Safety and Efficacy of Nivolumab in Combination With Ipilimumab in Metastatic Renal Cell Carcinoma: The CheckMate 016 Study

Abstract

Purpose Combination treatment with immune checkpoint inhibitors has shown enhanced antitumor activity compared with monotherapy in tumor types such as melanoma. The open-label, parallel-cohort, dose-escalation, phase I CheckMate 016 study evaluated the efficacy and safety of nivolumab plus ipilimumab in combination, and nivolumab plus a tyrosine kinase inhibitor in metastatic renal cell carcinoma (mRCC). Safety and efficacy results from the nivolumab plus ipilimumab arms of the study are presented. Patients and Methods Patients with mRCC received intravenous nivolumab 3 mg/kg plus ipilimumab 1 mg/kg (N3I1), nivolumab 1 mg/kg plus ipilimumab 3 mg/kg (N1I3), or nivolumab 3 mg/kg plus ipilimumab 3 mg/kg (N3I3) every 3 weeks for four doses followed by nivolumab monotherapy 3 mg/kg every 2 weeks until progression or toxicity. End points included safety (primary), objective response rate, and overall survival (OS). Results All patients in the N3I3 arm (n = 6) were censored at the time of analysis as a result of dose-limiting toxicity or other reasons. Forty-seven patients were treated in both the N3I1 and the N1I3 arm, and baseline patient characteristics were balanced between arms. Grade 3 to 4 treatment-related adverse events were reported in 38.3% and 61.7% of the patients in the N3I1 and N1I3 arms, respectively. At a median follow-up of 22.3 months, the confirmed objective response rate was 40.4% in both arms, with ongoing responses in 42.1% and 36.8% of patients in the N3I1 and N1I3 arms, respectively.
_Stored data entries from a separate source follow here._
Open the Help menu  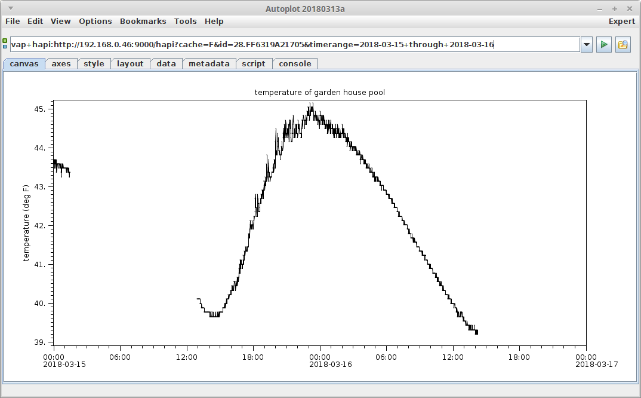pos(214,21)
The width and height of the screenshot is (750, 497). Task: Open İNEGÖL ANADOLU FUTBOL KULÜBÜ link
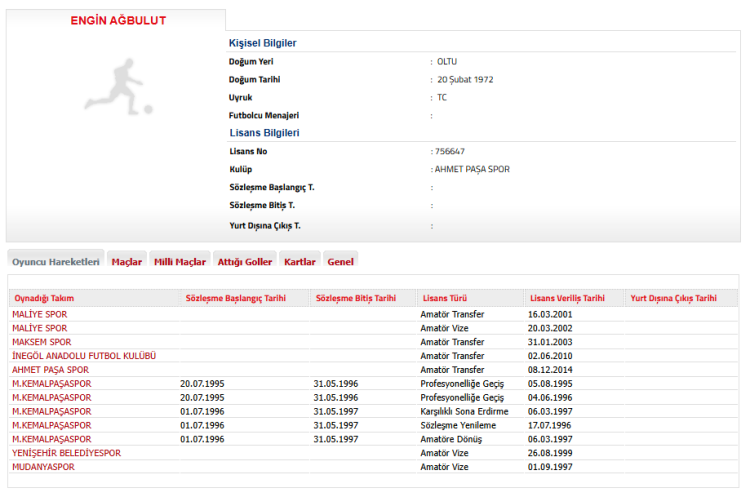[x=84, y=356]
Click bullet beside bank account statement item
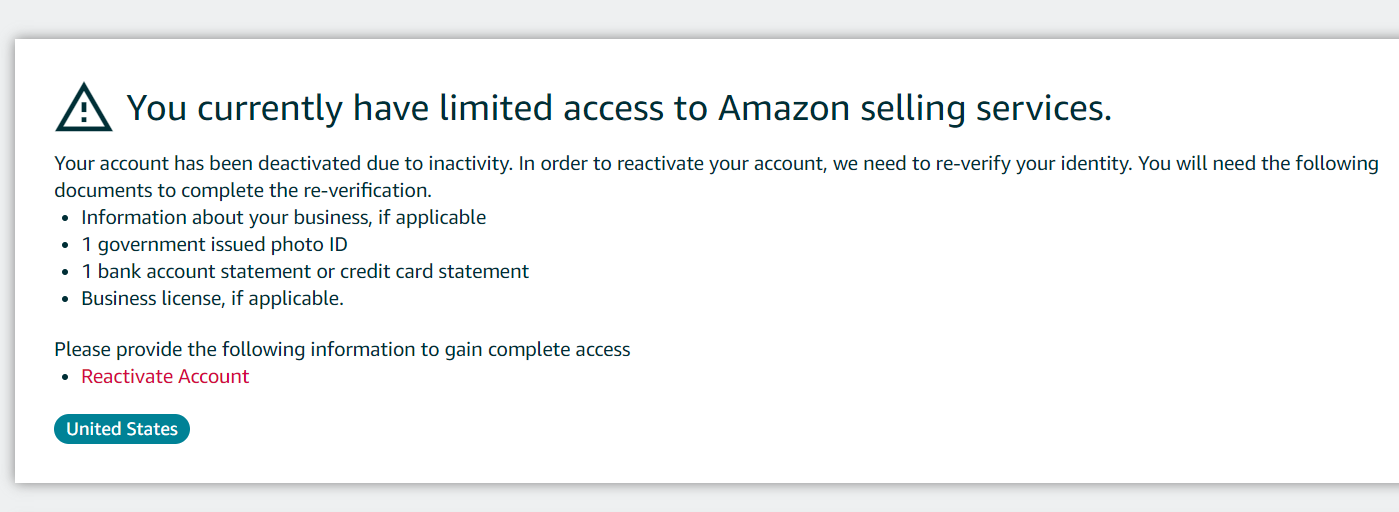 click(x=66, y=272)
The 2-year OS was 67.3% and 69.6% in the N3I1 and N1I3 arms, respectively. Conclusion Nivolumab plus ipilimumab therapy demonstrated manageable safety, notable antitumor activity, and durable responses with promising OS in patients with mRCC.

Fig 1.

Time to response, duration of response, and time during therapy (weeks) by treatment arm. N1I3, nivolumab 1 mg/kg plus ipilimumab 3 mg/kg; N3I1, nivolumab 3 mg/kg plus ipilimumab 1 mg/kg; NR, not reached.

Fig 2.

(A) Tumor burden over time on the basis of percent change in target lesion size from baseline for the nivolumab 3 mg/kg plus ipilimumab 1 mg/kg arm. (B) Tumor burden over time on the basis of percent change in target lesion from baseline for the nivolumab 1 mg/kg plus ipilimumab 3 mg/kg arm. Dashed lines denote a 20% increase (progression) or 30% decrease indicative of response.

Fig 3.

Kaplan-Meier plot of overall survival by treatment arm. N1I3, nivolumab 1 mg/kg plus ipilimumab 3 mg/kg; N3I1, nivolumab 3 mg/kg plus ipilimumab 1 mg/kg; NR, not reached.

Fig A1.

Patient distribution. (*) Data are not presented in this article. (†) All patients in the nivolumab 3 mg/kg plus ipilimumab 3 mg/kg (N3I3) arm (n = 6) were censored at the time of analysis. AE, adverse event; N3I1, nivolumab 3 mg/kg plus ipilimumab 1 mg/kg; N1I3, nivolumab 1 mg/kg plus ipilimumab 3 mg/kg.

Fig A2.

Best percent change from baseline in target lesion tumor burden up to Response Evaluation Criteria in Solid Tumors version 1.1 (RECIST 1.1) progression. Dashed lines denote 30% decrease and 20% increase in tumor burden. Patients whose target lesion resolved 100% may have had concurrent progression of nontarget lesions. N1I3, nivolumab 1 mg/kg plus ipilimumab 3 mg/kg; N3I1, nivolumab 3 mg/kg plus ipilimumab 1 mg/kg.

Fig A3.

Kaplan-Meier plot of progression-free survival by treatment arm. N1I3, nivolumab 1 mg/kg plus ipilimumab 3 mg/kg; N3I1, nivolumab 3 mg/kg plus ipilimumab 1 mg/kg.